Picture this scenario: work runs late, you have to get to the dry cleaners before they close, and you’re starving. So you grab the nearest burrito and inhale it without pausing as you weave through traffic, cursing the surrounding drivers who don’t know how badly you need that pair of pants for tomorrow’s festivities. If someone were to take an x-ray of your stomach, they’d see what is essentially an intact burrito, which is now beginning to strain the waistline of your jeans.
Or perhaps this one resonates more: on Sunday you prepared a nutritious and wholesome winter squash stew to eat throughout the week.
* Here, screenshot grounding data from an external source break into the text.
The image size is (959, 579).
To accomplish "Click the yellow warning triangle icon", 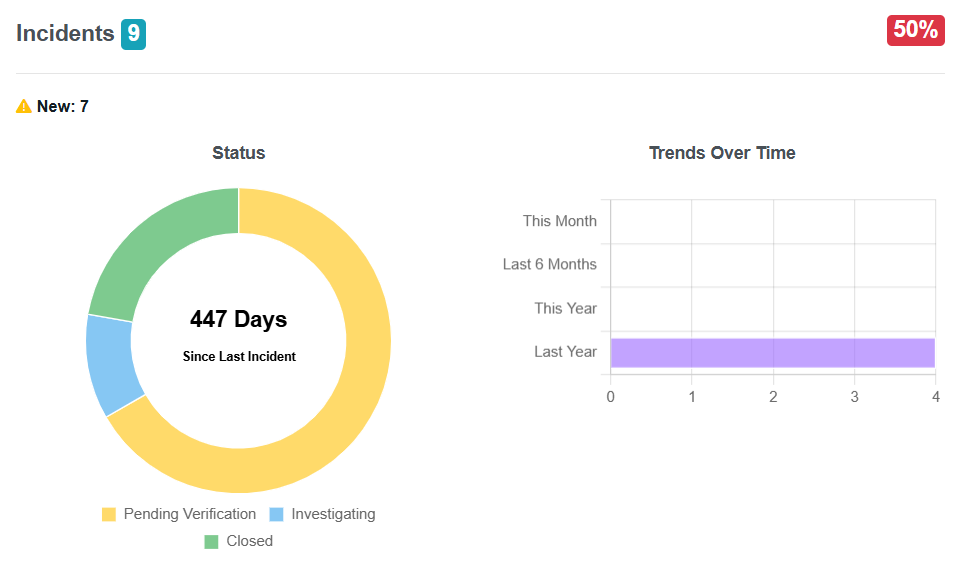I will click(24, 106).
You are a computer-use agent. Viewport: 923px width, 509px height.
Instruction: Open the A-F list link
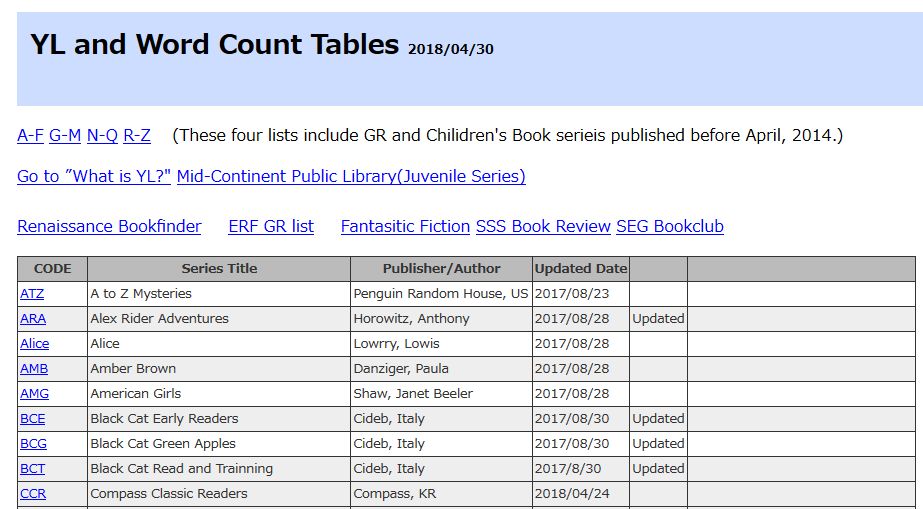[x=30, y=135]
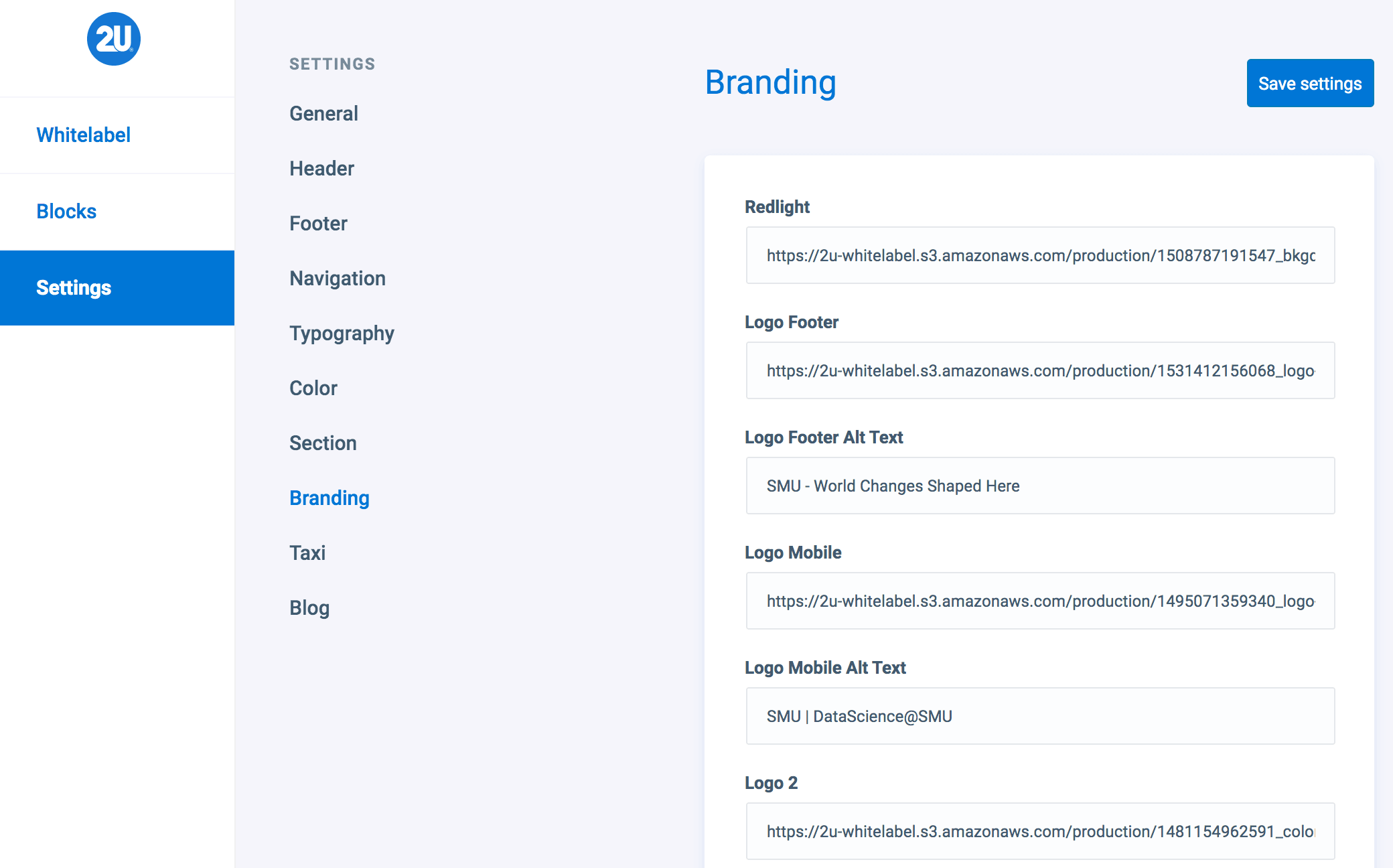The height and width of the screenshot is (868, 1393).
Task: Switch to Blog settings
Action: (309, 608)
Monday at lunch you’re slurping it as fast as possible while answering phone calls and returning emails. You invested time in making a healthy choice, but you’re not really getting the most out of it if your focus is elsewhere.
Most of us lead rushed lives, and our digestion often suffers. Even if your diet is less than optimal, you can still squeeze more vitamins and minerals out of your choices by practicing the lost art of chewing.
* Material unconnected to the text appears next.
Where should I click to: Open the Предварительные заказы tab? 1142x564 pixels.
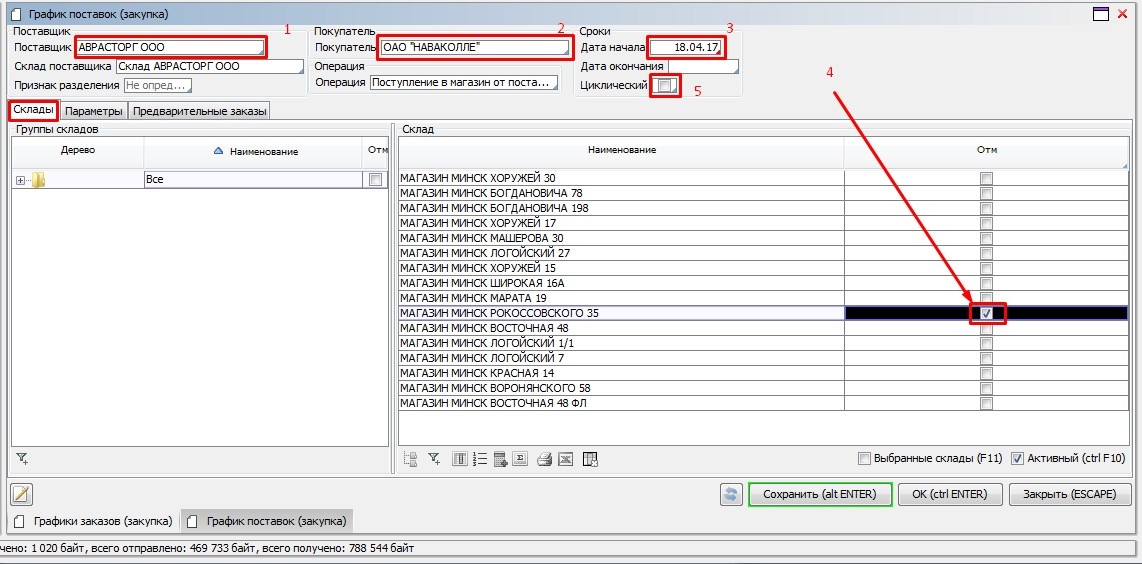pyautogui.click(x=200, y=111)
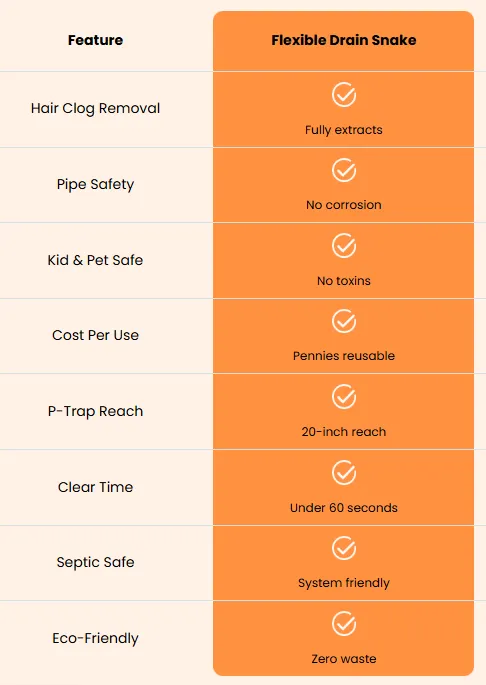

Chewing begins the digestive process, breaking down your food into manageable particles and mixing it with amylase. The more you chew, the more messages your body receives about the nature of food it’s about to digest, so it can be better prepared. When we gobble hastily, food often ends up in undigested clumps in the GI tract, leading to inflammation, indigestion, and all kinds of various and sundry ill health. Taking time to chew can also help to guide your body into a more relaxed state, which allows for optimum digestion. Chewing stimulates the endocrine system, sends oxygen to the brain, and helps to develop short-term memory cells.
How much should you chew? Ideally, you want the substance in your mouth to reach a soupy consistency. If you’re starting out with a smoothie or stew, it still needs to be chewed in order to kick-start the digestive process in the mouth.
So why not test this out at your next meal? Give your food a few more chews and see how you feel.